WHAT THE TASK ASKS: Return each line of the listing in which the word "agent" appears.

DATA EXTRACTS:
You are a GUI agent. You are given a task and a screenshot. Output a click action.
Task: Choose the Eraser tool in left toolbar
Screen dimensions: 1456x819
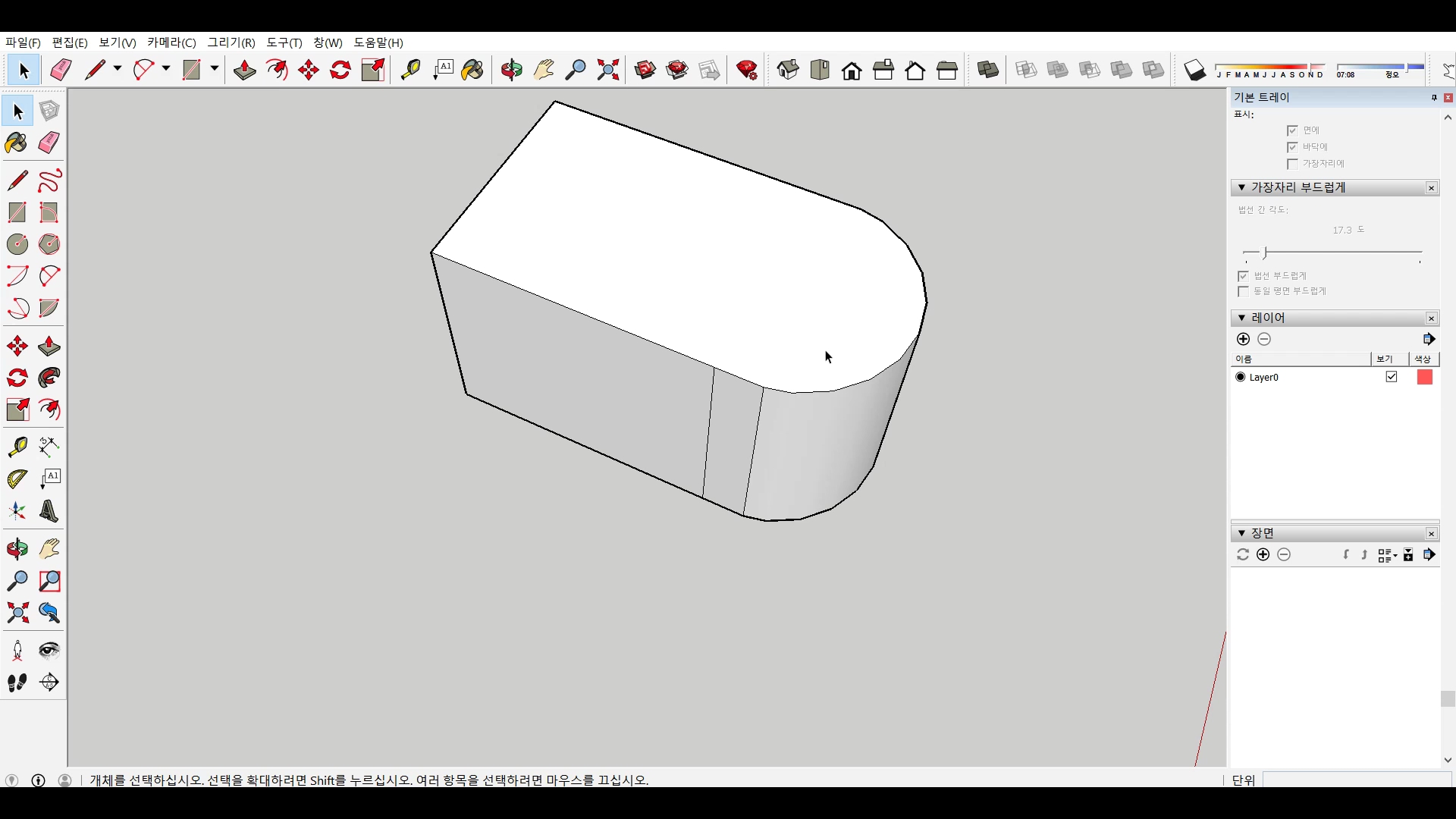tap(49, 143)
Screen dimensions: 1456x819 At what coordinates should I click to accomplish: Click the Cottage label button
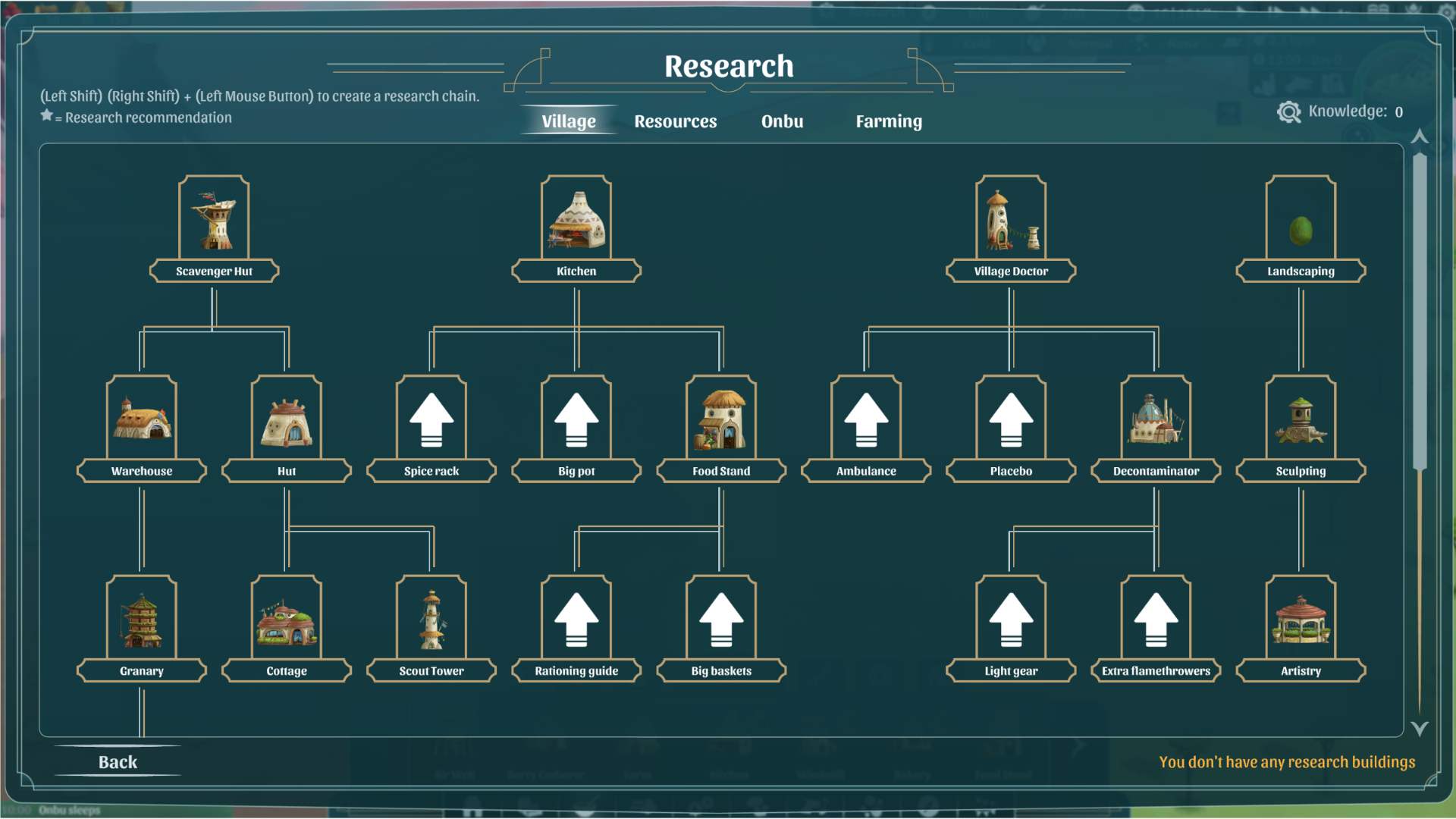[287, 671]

...

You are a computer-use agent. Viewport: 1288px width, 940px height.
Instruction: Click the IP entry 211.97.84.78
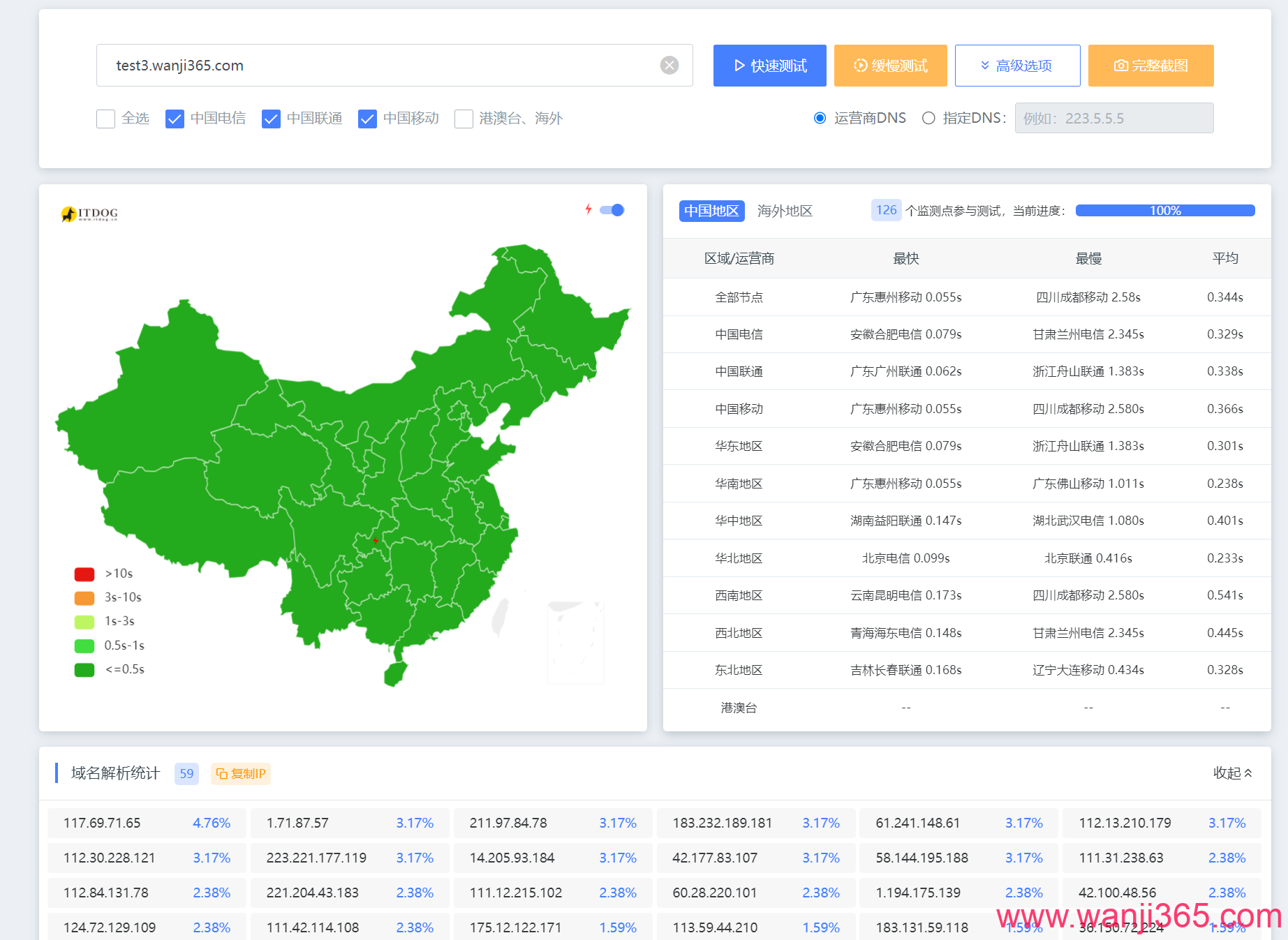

YOUR SOLUTION:
You are a GUI agent. You are given a task and a screenshot. Output a click action.
You are a computer-use agent. Viewport: 1288px width, 940px height.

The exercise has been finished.